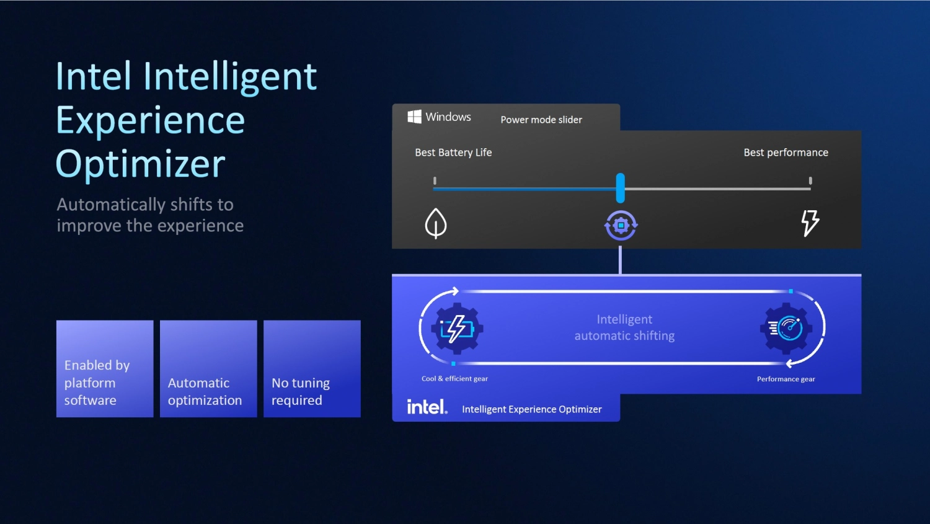930x524 pixels.
Task: Click the blue power mode slider handle
Action: tap(620, 188)
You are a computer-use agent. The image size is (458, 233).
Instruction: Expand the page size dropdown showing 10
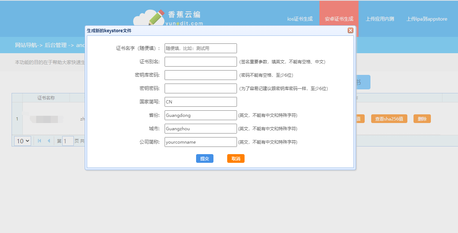[x=22, y=141]
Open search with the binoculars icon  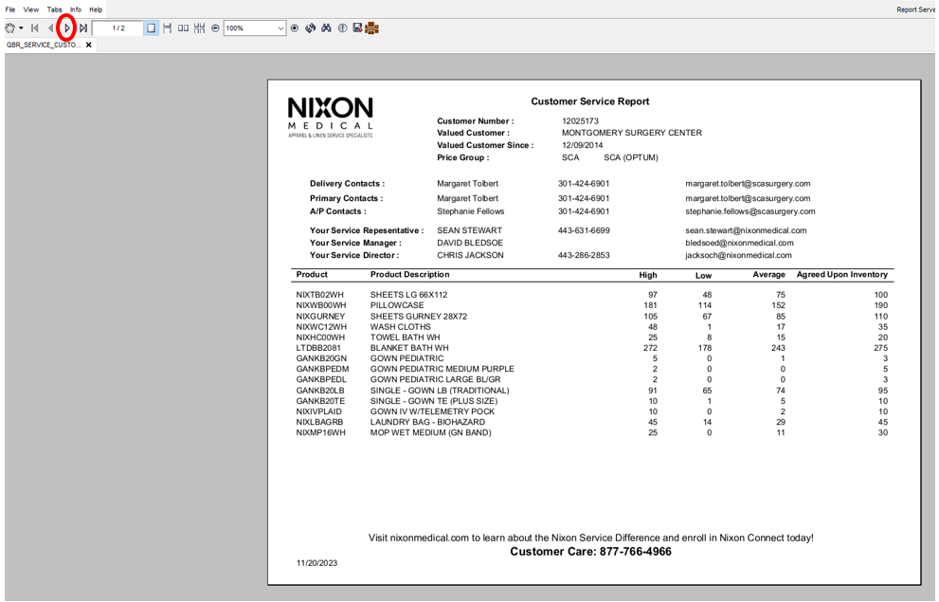coord(326,28)
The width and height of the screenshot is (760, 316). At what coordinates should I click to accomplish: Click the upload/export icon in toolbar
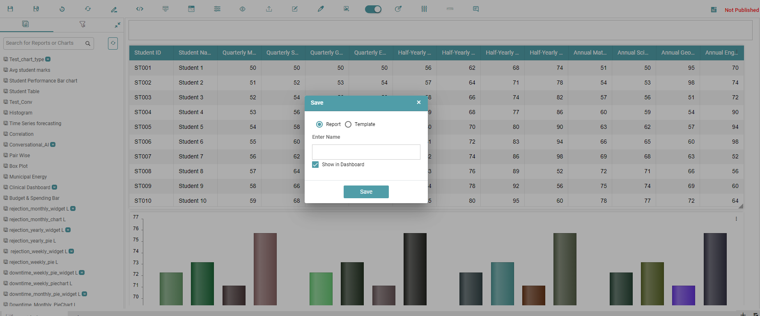click(269, 9)
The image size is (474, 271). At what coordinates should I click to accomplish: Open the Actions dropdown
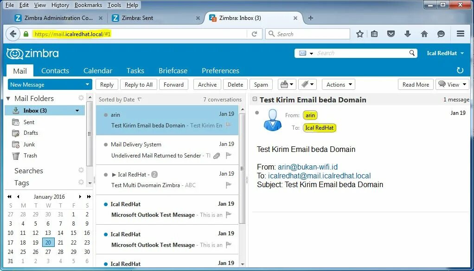[x=338, y=84]
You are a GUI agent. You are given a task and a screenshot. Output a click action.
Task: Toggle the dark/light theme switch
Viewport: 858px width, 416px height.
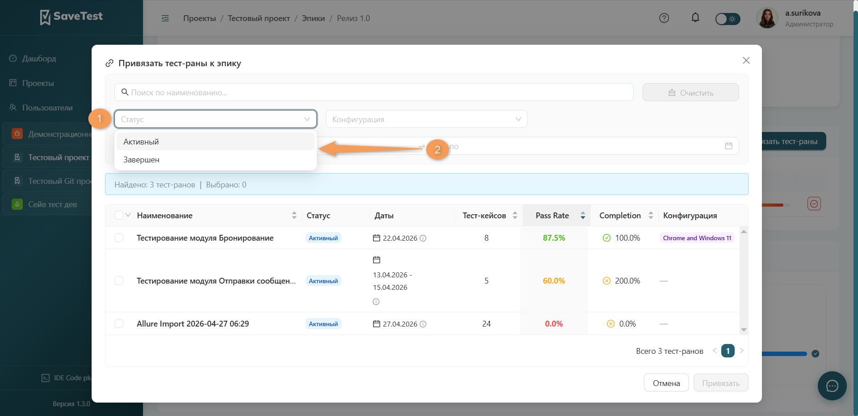coord(728,19)

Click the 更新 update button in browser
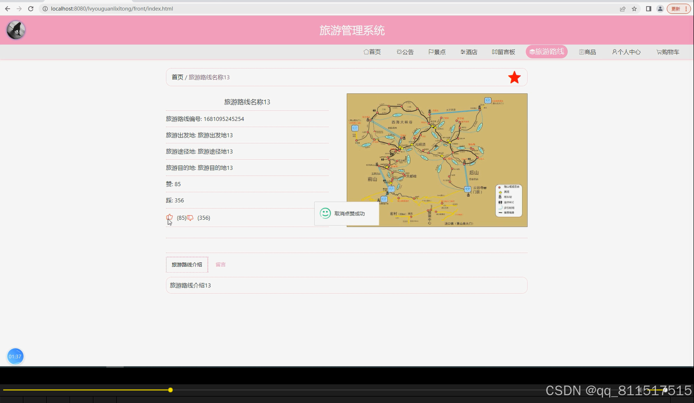[676, 9]
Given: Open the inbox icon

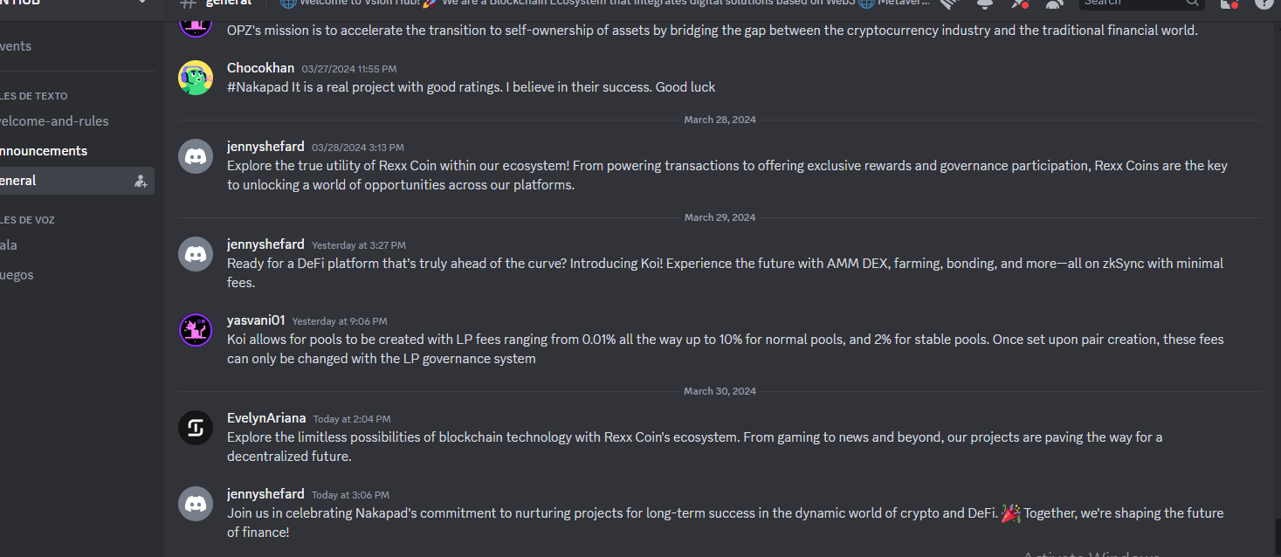Looking at the screenshot, I should point(1229,3).
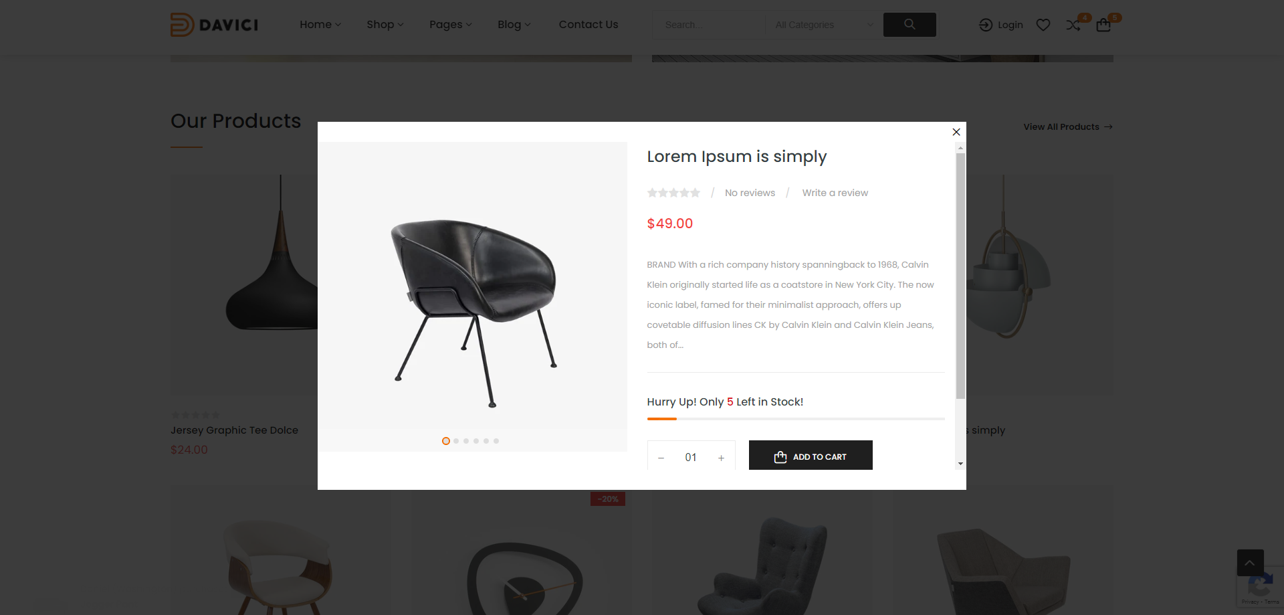The width and height of the screenshot is (1284, 615).
Task: Go to Contact Us page
Action: click(589, 25)
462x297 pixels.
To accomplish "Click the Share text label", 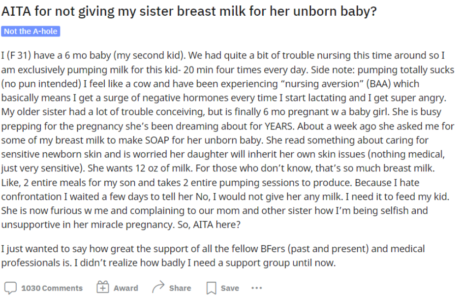I will pyautogui.click(x=180, y=288).
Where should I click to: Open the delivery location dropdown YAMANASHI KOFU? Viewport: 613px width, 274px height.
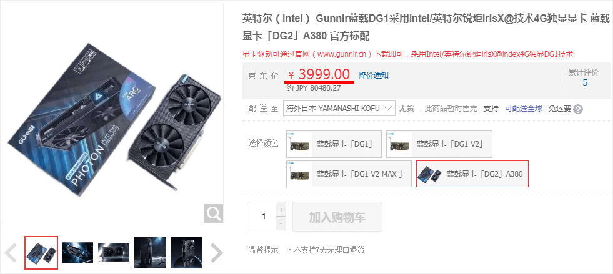tap(339, 109)
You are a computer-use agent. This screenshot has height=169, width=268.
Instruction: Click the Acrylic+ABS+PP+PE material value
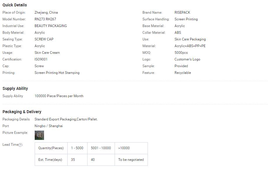190,46
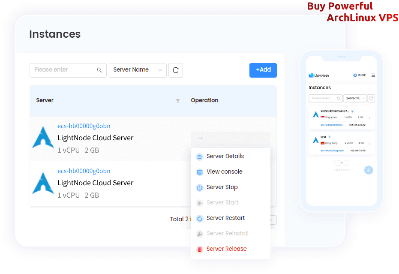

----

*Goal of the exercise*
Would you transcribe the lines above exactly, going from the line bearing "Task: Toggle the dark/light theme switch" through the line bearing "462x297 pixels.", and drop the pictures from the copy?

*Solution to this task*
Task: Toggle the dark/light theme switch
Viewport: 858px width, 416px height.
coord(728,19)

Click the 更新 update button in browser
[676, 9]
Given: Open the inbox icon

Looking at the screenshot, I should point(1229,3).
The width and height of the screenshot is (1284, 615).
Task: Go to Contact Us page
Action: click(589, 25)
462x297 pixels.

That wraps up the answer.